FPÖ-Kickl: Islamgesetz ist gescheitert – Auslandsfinanzierung problemlos möglich

SPÖ und ÖVP haben Österreicher hinters Licht geführt

Wien (OTS) - "Wenn der Präsident der Islamischen Glaubensgemeinschaft in Österreich, Fuat Sanac, im APA-Interview davon schwärmt, dass der Islam nirgends wo wie in Österreich derartig von der Republik geschützt wird, dann ist das ein Nachweis mehr dafür, dass das Islamgesetz grandios gescheitert ist", sagte der freiheitliche Generalsekretär NAbg. Herbert Kickl. "Das ist der Beweis dafür, dass es SPÖ und ÖVP 'gelungen' ist, die Grundlagen zur Etablierung von Parallel- und Gegengesellschaften gesetzlich abzusichern statt sie zu verunmöglichen", so Kickl.

Auswuchs dieser Gegenkultur sei auch das Antreten einer türkischen Liste bei der Wien-Wahl. "Besser kann man das Scheitern der Integration nicht dokumentieren", betonte Kickl. Ebenso sei das Verbot der Auslandsfinanzierung zahnlos, da es locker mit einer Stiftungskonstruktion umgangen werden könne, warnte Kickl, der davon ausgeht, dass die Finanzierung der türkischen Liste genau so von Statten gehen werde. "Mit der Stiftungslösung werden die Türkei und Saudi Arabien weiter die Fäden im Hintergrund ziehen", verwies Kickl auf die ursprüngliche FPÖ-Kritik am Islamgesetz, die sich nun bewahrheitet habe. Unter dem Deckmantel von Religion und innenpolitischer Betätigung würden Interessen vertreten, die mit den Prinzipien eines demokratischen Rechtsstaats schlichtweg unvereinbar seien.

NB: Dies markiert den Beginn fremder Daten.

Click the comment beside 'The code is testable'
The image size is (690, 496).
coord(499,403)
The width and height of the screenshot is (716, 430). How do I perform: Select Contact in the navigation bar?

Mit Sorge sehe er, Kickl, die Aussagen des IGGiÖ-Präsidenten in Bezug auf radikalislamistische Terroristen. Diese als "...maximal fünf Kumpel" zu bezeichnen und als "vergängliches Ereignis" herab zuspielen, sei eine grobe Verharmlosung des Problems mit dem weltweiten islamistischen Terror. "So eine verharmlosende Einstellung lässt entweder darauf schließen, dass der Präsident Angst hat oder aber völlig realitätsfremd ist", hätte sich Kickl eine klare Absage an den radikalen Islam erwartet.

Insgesamt sei zu betonen, dass das Islamgesetz in der jetzigen Fassung grandios gescheitert sei und nichts von der ursprünglichen Intention erreicht habe, sagte Kickl, der SPÖ und ÖVP vorwarf die Österreicher diesbezüglich hinters Licht geführt zu haben.